Hay lágrimas aceptables en política. Para distinguir aquellas que ennoblecen a un líder de las que lo vuelven intolerable basta con examinar si llora por su interés o por el nuestro

NotMid 24/01/2023

OPINIÓN

JORGE BUSTOS

De nuestra democracia sentimental ya no podemos excluir el llanto como categoría política. Pero una cosa es disculpar que los políticos también lloren y otra muy distinta es que convirtamos la flojera lacrimal en la medida misma de su crédito. No solo porque no hay estrategia retórica más vieja que la oportuna exhibición de lágrimas de cocodrilo, como sabe cualquier tertuliano del corazón, sino porque los ciudadanos nos merecemos la contención pública de nuestros representantes. No vaya a ser que además de sufrirlos tengamos que consolarlos.

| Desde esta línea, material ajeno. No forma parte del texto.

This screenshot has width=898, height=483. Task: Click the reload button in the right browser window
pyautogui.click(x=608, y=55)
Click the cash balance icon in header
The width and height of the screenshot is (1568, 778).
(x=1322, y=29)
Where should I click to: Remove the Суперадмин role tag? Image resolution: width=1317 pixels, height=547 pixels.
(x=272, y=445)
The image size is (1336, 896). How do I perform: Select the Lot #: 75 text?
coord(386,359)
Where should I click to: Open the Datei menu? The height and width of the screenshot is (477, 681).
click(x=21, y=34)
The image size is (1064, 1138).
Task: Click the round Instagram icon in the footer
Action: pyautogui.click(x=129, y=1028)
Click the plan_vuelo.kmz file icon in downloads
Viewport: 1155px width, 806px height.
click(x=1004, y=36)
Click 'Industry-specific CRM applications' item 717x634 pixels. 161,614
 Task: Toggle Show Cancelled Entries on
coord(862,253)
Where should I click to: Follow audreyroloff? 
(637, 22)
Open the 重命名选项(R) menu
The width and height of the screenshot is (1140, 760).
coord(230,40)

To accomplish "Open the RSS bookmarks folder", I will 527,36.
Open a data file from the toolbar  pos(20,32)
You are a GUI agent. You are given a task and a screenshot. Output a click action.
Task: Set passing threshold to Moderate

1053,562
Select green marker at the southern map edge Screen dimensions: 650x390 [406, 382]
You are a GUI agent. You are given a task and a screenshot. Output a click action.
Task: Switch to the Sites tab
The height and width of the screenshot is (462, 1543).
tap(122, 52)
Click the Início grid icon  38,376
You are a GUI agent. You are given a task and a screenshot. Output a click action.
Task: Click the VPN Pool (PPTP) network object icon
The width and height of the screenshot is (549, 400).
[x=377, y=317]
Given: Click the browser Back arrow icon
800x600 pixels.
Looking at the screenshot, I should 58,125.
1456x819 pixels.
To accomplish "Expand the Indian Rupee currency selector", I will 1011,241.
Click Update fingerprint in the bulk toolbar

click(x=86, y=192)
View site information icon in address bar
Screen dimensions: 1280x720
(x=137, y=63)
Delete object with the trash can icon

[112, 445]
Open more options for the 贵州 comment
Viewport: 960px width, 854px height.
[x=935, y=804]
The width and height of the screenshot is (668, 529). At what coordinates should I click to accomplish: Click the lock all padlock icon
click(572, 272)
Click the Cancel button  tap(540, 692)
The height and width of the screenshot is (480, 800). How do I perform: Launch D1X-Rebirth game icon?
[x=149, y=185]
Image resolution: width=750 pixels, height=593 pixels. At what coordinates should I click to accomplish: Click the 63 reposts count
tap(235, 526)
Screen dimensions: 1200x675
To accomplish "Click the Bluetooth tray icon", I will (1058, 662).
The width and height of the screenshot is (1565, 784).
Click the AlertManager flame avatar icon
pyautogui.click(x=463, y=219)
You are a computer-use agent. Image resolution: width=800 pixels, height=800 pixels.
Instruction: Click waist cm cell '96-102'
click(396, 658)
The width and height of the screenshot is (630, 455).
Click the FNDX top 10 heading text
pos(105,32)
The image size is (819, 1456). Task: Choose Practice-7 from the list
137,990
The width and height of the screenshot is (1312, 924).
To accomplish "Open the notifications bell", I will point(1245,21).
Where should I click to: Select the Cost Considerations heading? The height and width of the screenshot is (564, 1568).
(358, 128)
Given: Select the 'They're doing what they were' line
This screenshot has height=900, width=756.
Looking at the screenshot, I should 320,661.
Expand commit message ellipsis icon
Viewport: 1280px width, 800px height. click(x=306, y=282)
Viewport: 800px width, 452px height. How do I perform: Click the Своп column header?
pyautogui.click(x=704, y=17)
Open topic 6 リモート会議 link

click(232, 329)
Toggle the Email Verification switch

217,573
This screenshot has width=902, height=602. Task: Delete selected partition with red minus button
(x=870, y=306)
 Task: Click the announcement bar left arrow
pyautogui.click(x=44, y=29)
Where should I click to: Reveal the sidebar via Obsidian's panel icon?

Viene esto a cuento del gimoteante adiós de Jacinda Ardern a los 42 años, edad a la que en tiempos previos a la efebocracia tiktokera solía arrancar un cursus honorum. De modo que su despedida, por popular que resulte, no fue un ardiente ejemplo de humanidad sino la constatación del fracaso de su proyecto. Nadie imagina a Thatcher despidiéndose así.

-¿Insinúa usted que Jacinda, que se ha enfrentado al terrorismo, a la pandemia y al odio del patriarcado, no tiene derecho a perseguir la felicidad fuera de la trituradora política?

No, no estoy negando que Jacinda Ardern sea un ser humano. Digo que para que la democracia representativa continúe funcionando, el político debe esforzarse por preservar la línea que separa la esfera privada de la pública. Porque lo primero que hace el populismo es drenar esa frontera, sentenciar que lo personal es político y deslizarse por la pendiente totalitaria de la razón anulada por la uniformización del sentimiento, senda siniestra que conduce hasta esos norcoreanos aterrados ante la idea de ser el primero que deja de gemir en público al morir un Kim.

Hay lágrimas aceptables en política, sin embargo. Para distinguir aquellas que ennoblecen a un líder de las que lo vuelven intolerable basta con examinar si llora por su interés o por el nuestro. Aquella ministra italiana que lloraba en 2011 por los recortes que iba anunciando se comportó con dignidad: era consciente del sacrificio que se veía obligada a imponer. Pero aquí hemos visto humedecerse jetas que vosotros no creeríais. Hemos visto hipar a Junqueras porque no le dejaban extranjerizar a la mitad de su comunidad. A Pablo Iglesias licuarse encima cuando por fin tocó poder institucional. En cambio Rajoy lo perdió y se fue a un bar a cocerse, que quizá es la mejor manera de ahogar las lágrimas. En cuanto a Sánchez, solo lo vimos lloroso una vez: cuando sus compañeros lo echaron de Ferraz tras intentar un pucherazo. Nunca la rabia nublando unos ojos nos salió tan cara.